Nietszche tenía razón

    Son casi las tres de la mañana cuando comienzo a redactar estas líneas. Y la sensación que tengo es la misma que la que me generó la noticia. En la garganta: un nudo, que ha dejado de ser una mera metáfora. En el cuerpo, dolor de corazón. Ahora sé bien qué es el dolor de pecho. Me duele. No puedo. No soy el mismo. Siento que una parte de mí se fue. Que algo se rompió. Que la alegría se terminó. ¿Cómo seguir?

    Me invade la tristeza desde el mediodía. La congoja. El dolor. Me brotan las lágrimas a borbotones. Y freno, y de vuelta lo mismo. Tengo el corazón triste. Siguen siendo casi las tres de la mañana, el umbral, y por primera vez escribo un texto sin sentir la necesidad de tener que mirar atrás y corregir. Prefiero que todo fluya. Quiero que las palabras salgan, que lo primero que surja siga su curso. No puedo irme a dormir y siento un cansancio terrible. Hace unas horas terminé de trabajar. Ahora son las tres y un minuto, el tiempo que pasó desde que terminó una jornada que fue TODO DIEGO.

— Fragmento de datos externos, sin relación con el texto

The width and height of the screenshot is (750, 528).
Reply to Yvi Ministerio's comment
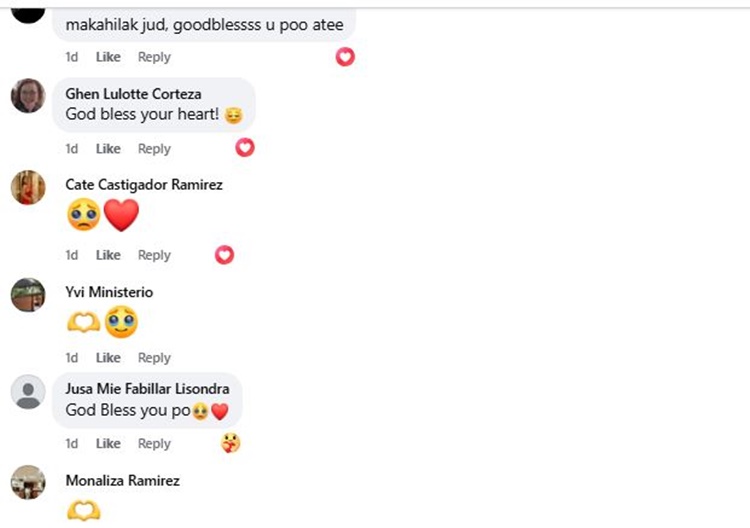click(154, 358)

    Sé que se jugaron algunos partidos. Que hubo Champions, aunque solo vi los minutos de silencio, el homenaje en cada estadio. No tengo la menor idea de los resultados, probablemente sea la primera vez en la que no tengo la más remota idea de qué pasó en la fecha de copa. Sé también que Independiente ganó, vi pasar tímidamente alguna información, pero no quise ahondar. No pude.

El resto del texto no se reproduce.